Like what you’re reading?

How to put systems in place?

Break down what you want to achieve into smaller steps and find a place for them within your daily routine. This might look like pairing them with an action you do already, such as brushing your teeth or adding a smaller action to prime you to take a bigger action. You might lay out your yoga mat first thing in the morning so that you virtually trip over it when it’s time to do your daily yoga, for example.

Track your progress as well as what’s working or not working and make changes over time to ensure your system keeps you heading in the direction you want to go.

Visualise your dream

Sounds woo-woo doesn’t it. Michael Phelps and Tiger Woods would disagree. Professional athletes have used this technique to achieve success after success.

Rather than setting and forgetting a resolution or a goal, visualisation helps you work towards your desired direction even when you’re not training.

Early in the Beijing Olympics 200m butterfly, Michael Phelps’ googles leaked and fogged up. By the last 50 metres, he was racing blind. How did he win and secure his 10th Olympic gold medal? He’d visualised the course so many times, he didn’t need to see to move forward.

Each night he would begin with a body scan relaxing limb by limb, from head to toes. Then he would ‘put in the videotape’ of his ideal performance . . . Phelps made a point to visualize things going well, things going poorly, and of course, the best-case scenario. By giving himself countless dress rehearsals ahead of time, he was calm and ready when it came to getting down to business.

Michael Phelps’ coach, Bob Bowman

And it’s not just for Athletes: a study of Accident & Emergency doctors by St Michael’s Hospital revealed that medical professionals were more successful when they imagined how they would deal with challenging situations before they happened.

In music, this study shows that participants who visualised a 5-finger sequence on an imaginary piano for two hours a day had the same neurological changes as the participants who physically practised on a piano. Their mistakes also reduced by the same amount.

So how do you do it?

Mental mapping allows you to picture the future with detail and clarity. Experts encourage the thinker to imagine sounds, textures, smells as well as how you might overcome setbacks and challenges. View your situation as if you are a spectator, watching a show unfold. These detailed mental maps also help you to identify where you will need help or support, so you can bring people in at the right moments in real situations.

Why does it work?

Experts believe it works because you’re “mentally preparing your mind” for when you encounter a real-life situation of a similar nature, meaning you will be “primed to respond and take the right action.” With goals, you’re “plotting steps that unexpected events might derail”, but with visualisation, you’re imagining a “fully realised picture of the future”, not a to-do list.
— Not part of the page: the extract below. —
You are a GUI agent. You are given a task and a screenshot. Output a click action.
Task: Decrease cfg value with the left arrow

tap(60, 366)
Swap your resolutions for a single word

If you can’t remember last year’s resolution, this one’s for you. In 2021, The New York Times put a spotlight on the “word of the year” and the concept went viral. It’s one I’ve kept up for a few years now.
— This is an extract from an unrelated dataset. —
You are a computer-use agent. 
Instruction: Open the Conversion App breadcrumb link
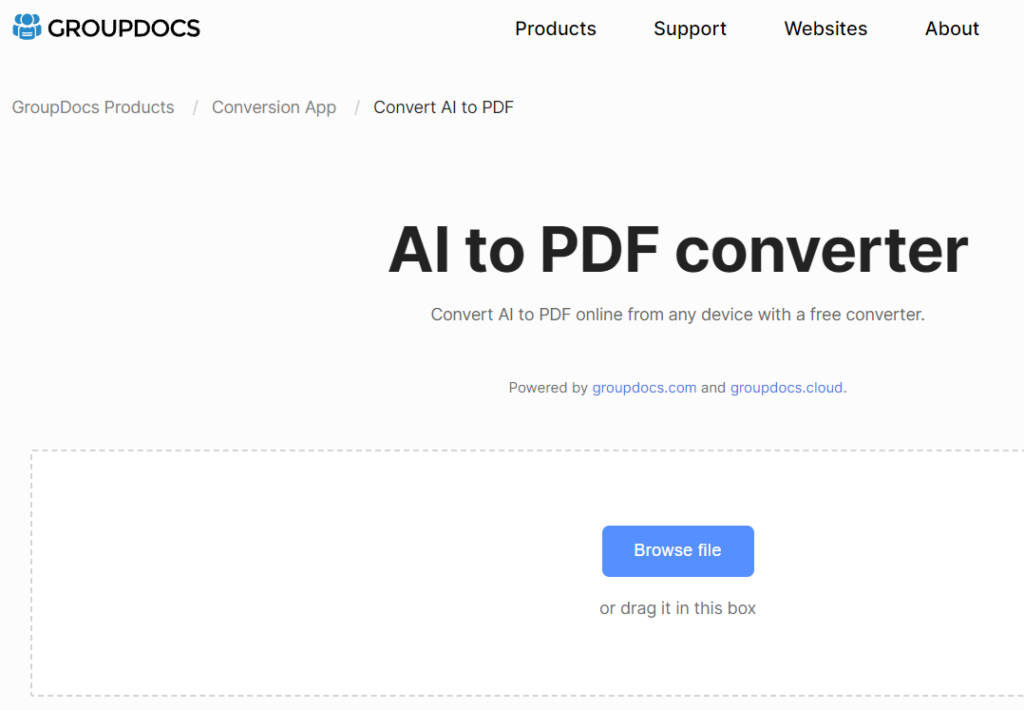click(x=274, y=107)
Pick a word that represents the change or focus you want for the coming year. One year I was recovering from an injury and picked “strength” to build a weight training habit.

The best part is that your word can have multiple meanings: you might pick “breathe” to remind you to take a deep breath in stressful situations, but also to relax and pause.

One journalist picked “dance” to remind her to maximise little moments of joy.

Whatever your word, keep it to one single word (I’ve tried multiple and forgotten them), make it simple and commit it to memory. This year, my word collected dust in a mental cupboard after February, then came back to me in September and I mastered the new behaviour I was seeking to create. This is testament to the power of a single word over a resolution — any resolutions I’ve made are long-forgotten, but the word was lodged in the back of my mind and came to me when I was ready to set the habit.

If goal-setting isn’t getting you to where you need to be, give one of these a try and tweak as you go. As James Clear says “winners and losers have the same goals” — what sets the winners apart is finding a system that works for them.